Nur noch wenige „gute Leute“ in Syrien
"Doch nun kommen weitere Forderungen. Wir sollen unsere leichten Waffen abgeben und überall die Flaggen der Regierung hissen. Die Regierung will, dass wir ihr "Sicherheitsinformationen" über die Kämpfer und über andere Personen in der Stadt geben. Die Regierung will auch einen "Kommunikationsoffizier" entsenden, der die lokale Verwaltung übernehmen soll. Wir sind damit einverstanden - vorläufig, solange sie uns nicht umbringen". - "Wir brauchen Ordnung, nicht das Chaos eines Spielplatzes für alle Weltmächte, um unsern Ort wieder aufzubauen". Zakaria meinte auch, es gebe nur noch wenige "gute Leute" in Syrien, und diese schwebten in grosser Gefahr. "Doch wir werden zurückkommen..."

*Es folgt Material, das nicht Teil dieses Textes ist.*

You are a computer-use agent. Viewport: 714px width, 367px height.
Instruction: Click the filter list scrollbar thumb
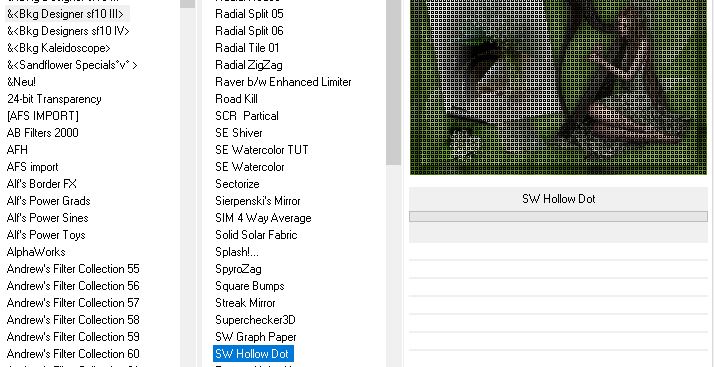[393, 82]
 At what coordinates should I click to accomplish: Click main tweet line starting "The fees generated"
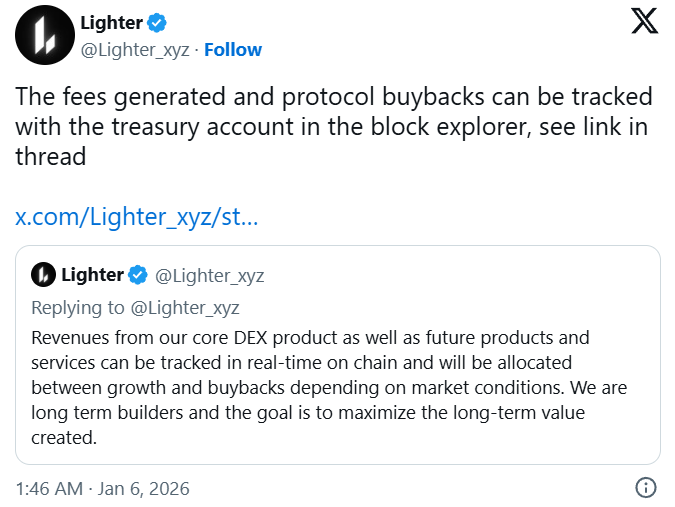click(334, 97)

Vergleichbare Waffenstillstände werden zurzeit auch in anderen umzingelten und vergessenen Teilen der Ghuta von Damaskus ausgehandelt. Jener von Barzeh schien schon abgeschlossen zu sein, doch dann begannen neue Schiessereien. Dafür machten beide Seiten die andere verantwortlich. Die Belagerten erklärten, Heckenschützen der Regierung hätten das Feuer eröffnet. Die Regierung behauptet, "Terroristen" wollten den Waffenstillstand untergraben. Verhandlungen gab es auch in Beit Sahem und um das Palästinenserlager von Yarmouk.

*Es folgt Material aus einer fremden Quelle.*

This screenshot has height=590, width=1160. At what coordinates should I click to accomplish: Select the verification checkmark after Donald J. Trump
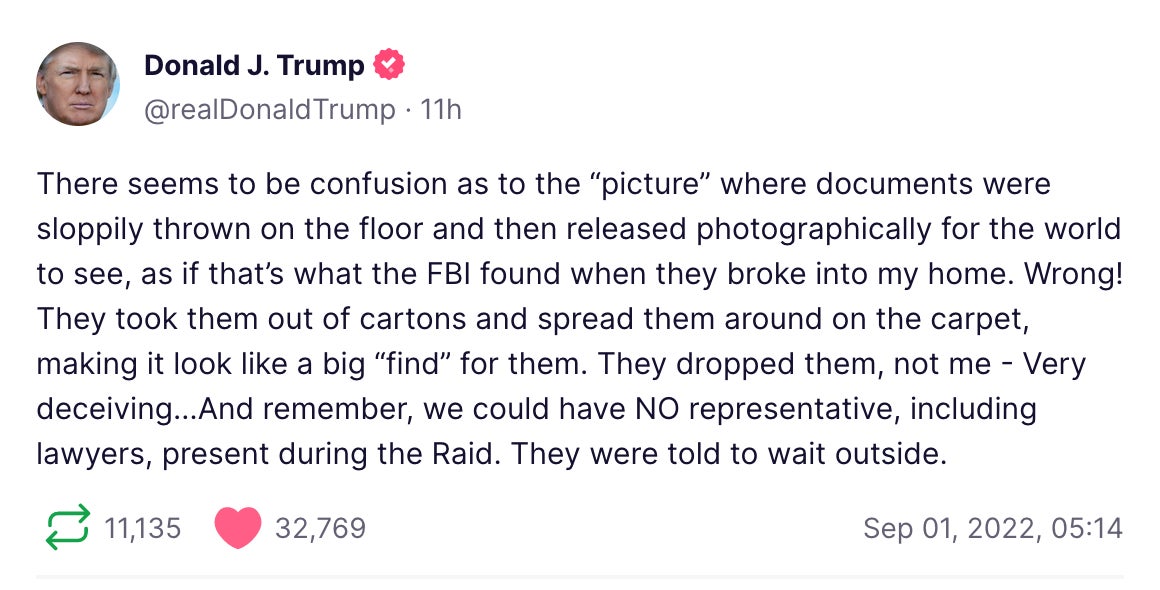[388, 65]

Rückkehr der Geheimdienste
Diese Waffenstillstände werden zwischen der Regierung und den ausgehungerten belagerten Ortschaften ausgehandelt. Es gibt keine dritte Instanz, die garantieren könnte, dass die festgelegten Bedingungen eingehalten werden. Für die Regierung ist das logisch. Sie sieht die Aufständischen samt und sonders als "Terroristen". Wenn sie zum Schweigen gebracht werden, kehrt für die Regierung die Normalität zurück. Zu dieser Normalität gehört für sie offensichtlich auch, dass die Geheimdienste in die Orte zurückkehren und ihre durch den Aufstand abgebrochene Tätigkeit "normal" fortsetzen.
Es ist zu erwarten, dass die angekündigten Waffenstillstandsvorschläge der Regierung Asad ähnlicher Natur sein werden. Ziel ist: Waffenruhe und Rückkehr zur Normalität. Wobei die Normalität in Syrien seit über 60 Jahren durch die Herrschaft der "Sicherheitskräfte", genauer der 15 im Lande wirkenden Geheimdienste, bestimmt ist. Auch für die geteilte Stadt Aleppo scheinen derartige Pläne zu bestehen.
Auf der andern Seite müssen die USA und die „Freunde Syriens“ Wege finden, damit Waffenstillstandsabkommen auch wirklich von unabhängiger Seite kontrolliert werden können. Vor allem müssen sie verhindern, dass solche Abkommen nicht einfach nur Asad den Weg ebnen, damit er seine alten Machtstrukturen wieder aufbauen kann.